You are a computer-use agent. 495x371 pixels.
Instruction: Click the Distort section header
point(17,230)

------------------------------------------------------------------------

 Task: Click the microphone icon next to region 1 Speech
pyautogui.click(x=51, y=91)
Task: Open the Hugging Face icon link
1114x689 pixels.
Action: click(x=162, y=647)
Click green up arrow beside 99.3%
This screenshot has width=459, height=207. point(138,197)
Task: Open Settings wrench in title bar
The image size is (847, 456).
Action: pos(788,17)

------------------------------------------------------------------------

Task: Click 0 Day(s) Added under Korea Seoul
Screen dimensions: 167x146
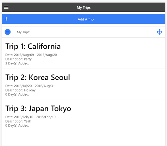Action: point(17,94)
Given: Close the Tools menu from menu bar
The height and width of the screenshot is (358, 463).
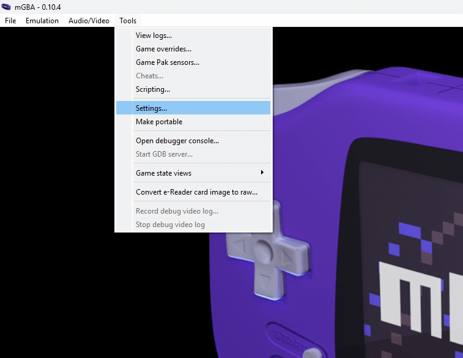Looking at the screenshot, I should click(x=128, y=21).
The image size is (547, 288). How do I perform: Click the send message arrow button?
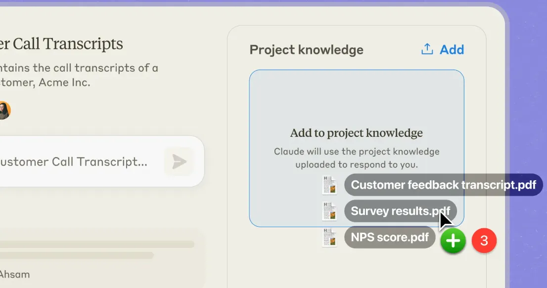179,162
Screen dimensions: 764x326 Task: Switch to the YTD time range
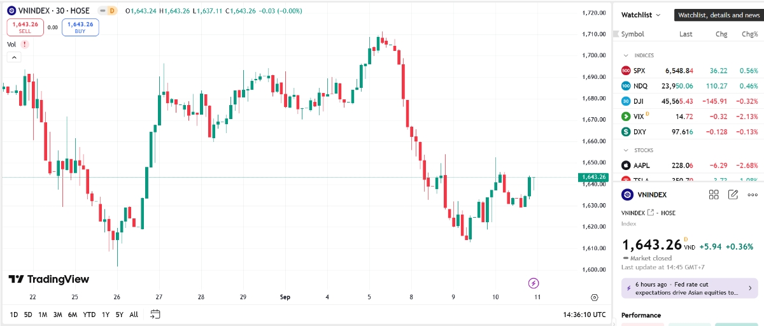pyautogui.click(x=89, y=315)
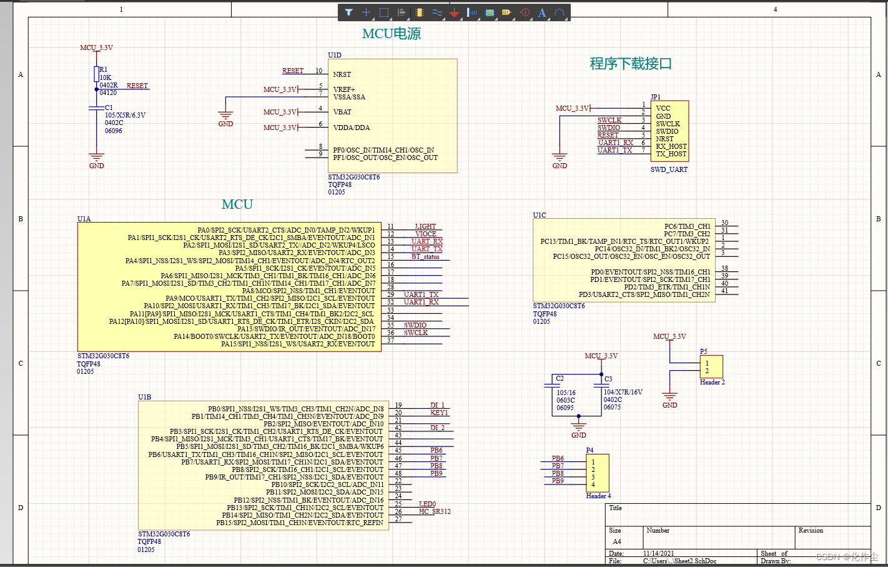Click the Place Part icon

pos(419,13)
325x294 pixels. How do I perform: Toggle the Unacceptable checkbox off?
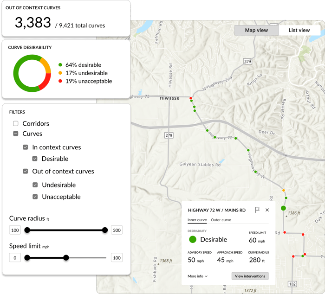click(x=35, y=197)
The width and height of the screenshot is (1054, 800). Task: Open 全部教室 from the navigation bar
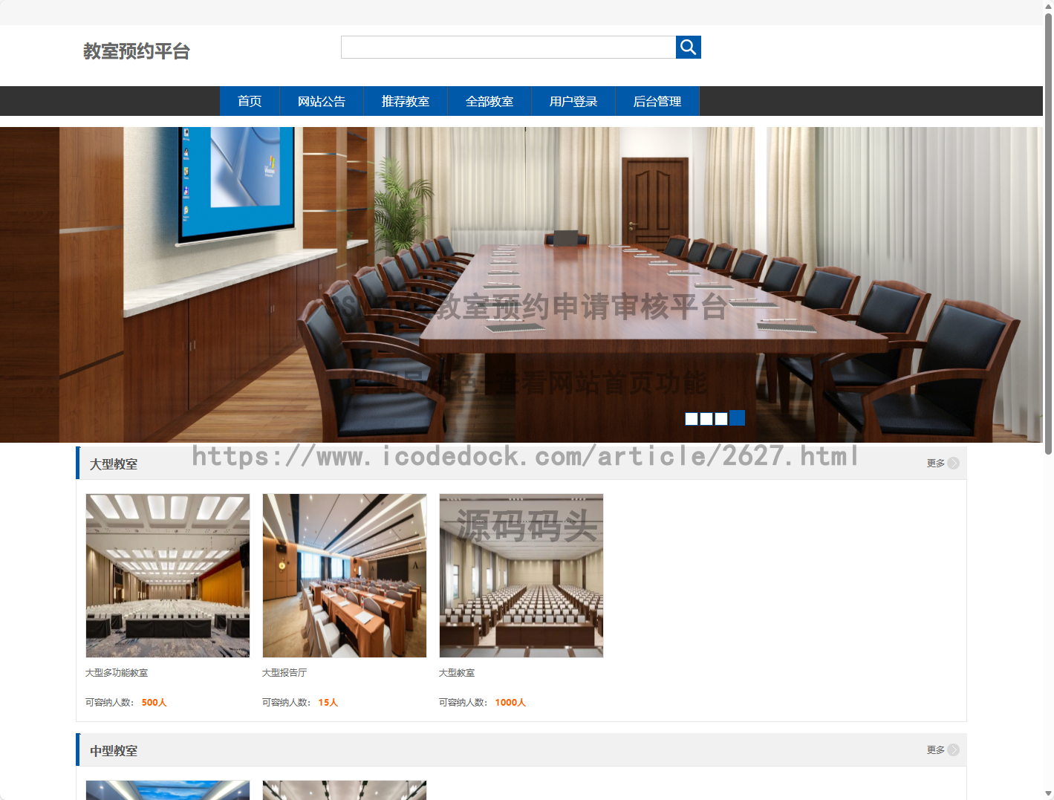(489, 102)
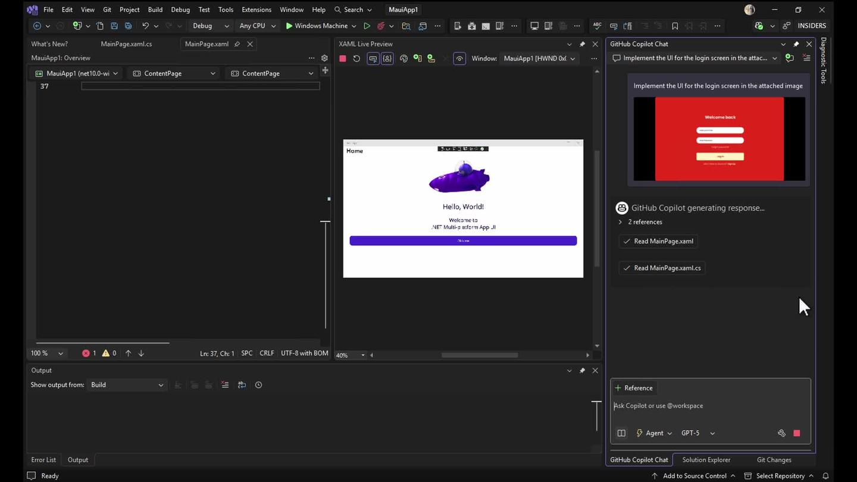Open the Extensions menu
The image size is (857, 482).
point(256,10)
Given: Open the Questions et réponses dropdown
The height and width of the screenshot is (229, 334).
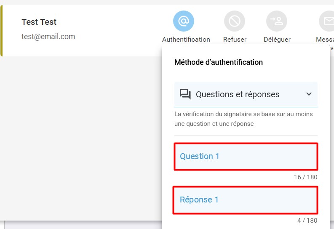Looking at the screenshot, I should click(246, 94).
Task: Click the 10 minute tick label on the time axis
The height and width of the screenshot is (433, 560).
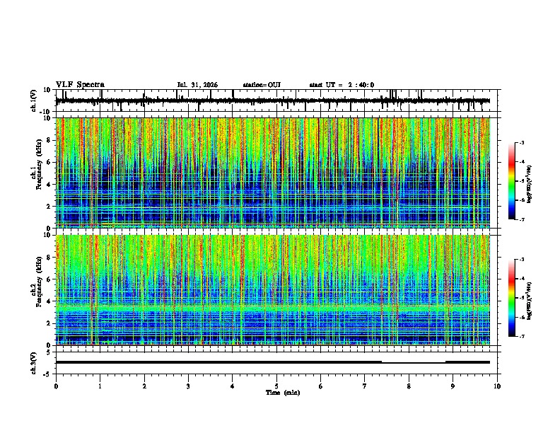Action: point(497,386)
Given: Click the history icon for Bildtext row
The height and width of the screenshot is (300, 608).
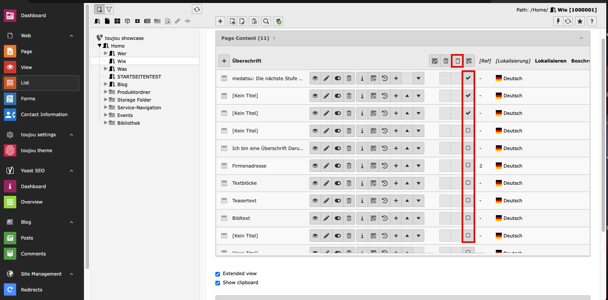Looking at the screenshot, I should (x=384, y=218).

------------------------------------------------------------------------

Task prompt -> Report how many lines in the records above contain the string "image". Give only the number.

Worked solution -> 3